A memorial fund was instituted in his name to pay for his tombstone, unveiled in December 1935.

==Recognition==
Marlow was made a life member of the Australian Football Council in 1930.

Tributes were published in The News from
- T. S. O'Halloran, chairman of the SA league
- Eric Tassie, president of the Australian National Football Council
- William Thomas Martin OBE, Superintendent of Primary Education
- John Frederick "Fred" Bennett (died 14 July 1949), chairman of the North Adelaide Football Club
- John Joseph "Johnny" Quinn, umpire
- William Enoch Coombs, chairman of South Adelaide Football Club
- Cyril Graham Tolley, chairman of Glenelg Football Club
- John Kevin Alderman, chairman of Sturt Football Club
- Charles Edward Tunney, chairman of West Adelaide Football Club
- Arthur John Swain, of the Port Adelaide Football Club committee
- Arthur James Graham, chairman of West Torrens Football Club
- Theo Heidenreich, vice-president of Norwood Football Club
- S. G. B. "Sam" Wilson, secretary of the South Australian National Football Association (Note: Note the distinction between SANFA and SANFL, the secretary of which was Tom Hill.)
- Reginald Allan Nelson, secretary of the South Australian Public Schools' Amateur Sports Association
- L. H. McBrien, secretary of the Victorian Football League
- Con Hickey, secretary of the Australian National Football Council
- Wally Stooke, president of the West Australian National Football League

The Marlow medal, presented by the SA National Football Umpires' Association for the fairest and outstanding player in the Metropolitan High Schools' Sports Association, was named for him.

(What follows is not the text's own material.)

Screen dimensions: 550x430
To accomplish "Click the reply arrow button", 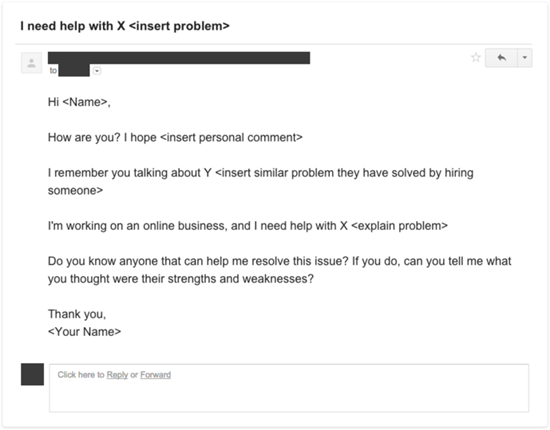I will [501, 58].
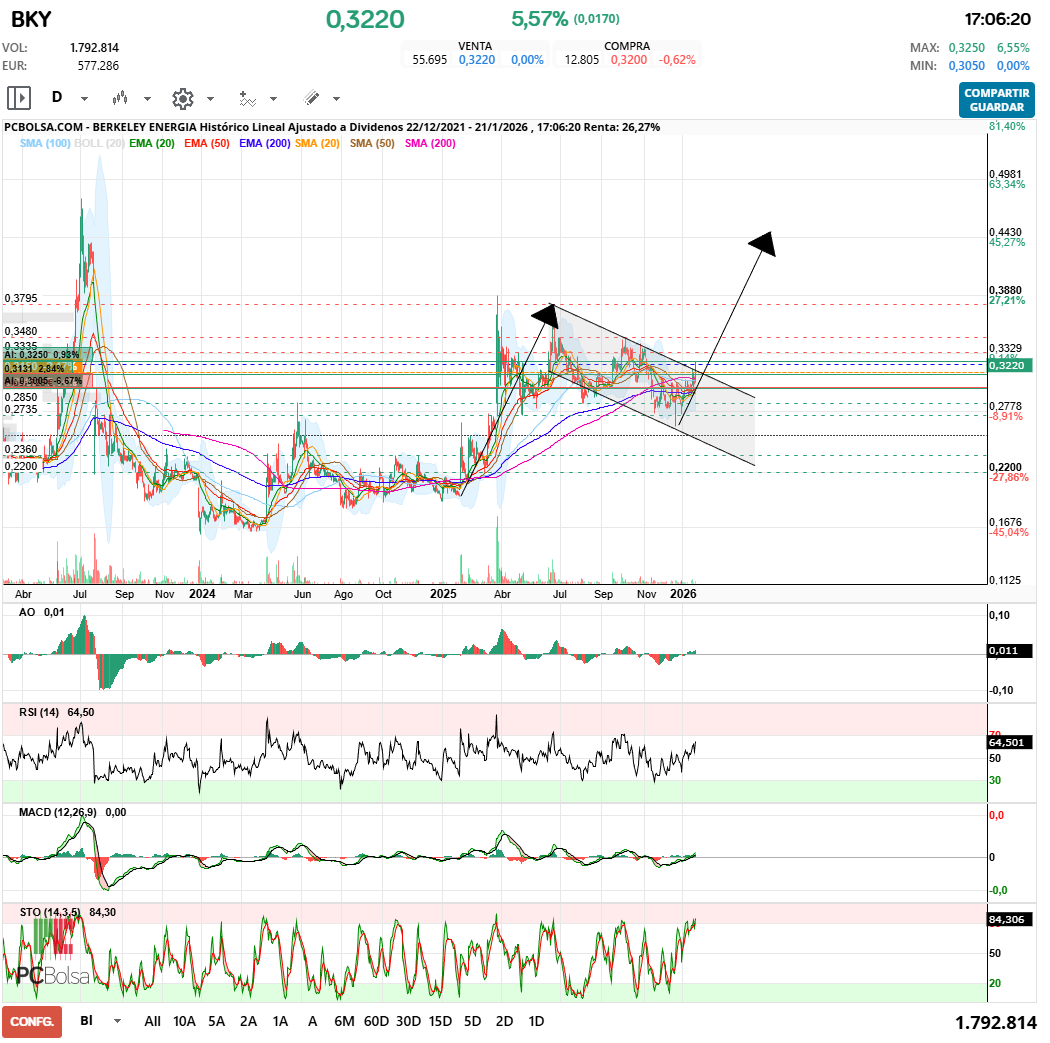Toggle the EMA (20) indicator legend
This screenshot has width=1050, height=1043.
(152, 144)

His name was added to the South Australian Football Hall of Fame in 2002.

When the VFL became the AFL, Marlow was one of the first SANFL nominations to the AFL Hall of Fame, but not inscribed.

Caricatures of Marlow by Pearce and Chinner (above) have been published in Adelaide newspapers.

==Family==
Marlow married Agnes Jane Gibbons ( – 11 January 1939) in September 1892.
They had a home on Gilles Street, Adelaide. No mention of children has been found.

Alfred Cleveland "Alf" "Shaver" Marlow (1872 – 10 December 1943), South Adelaide footballer, was a brother.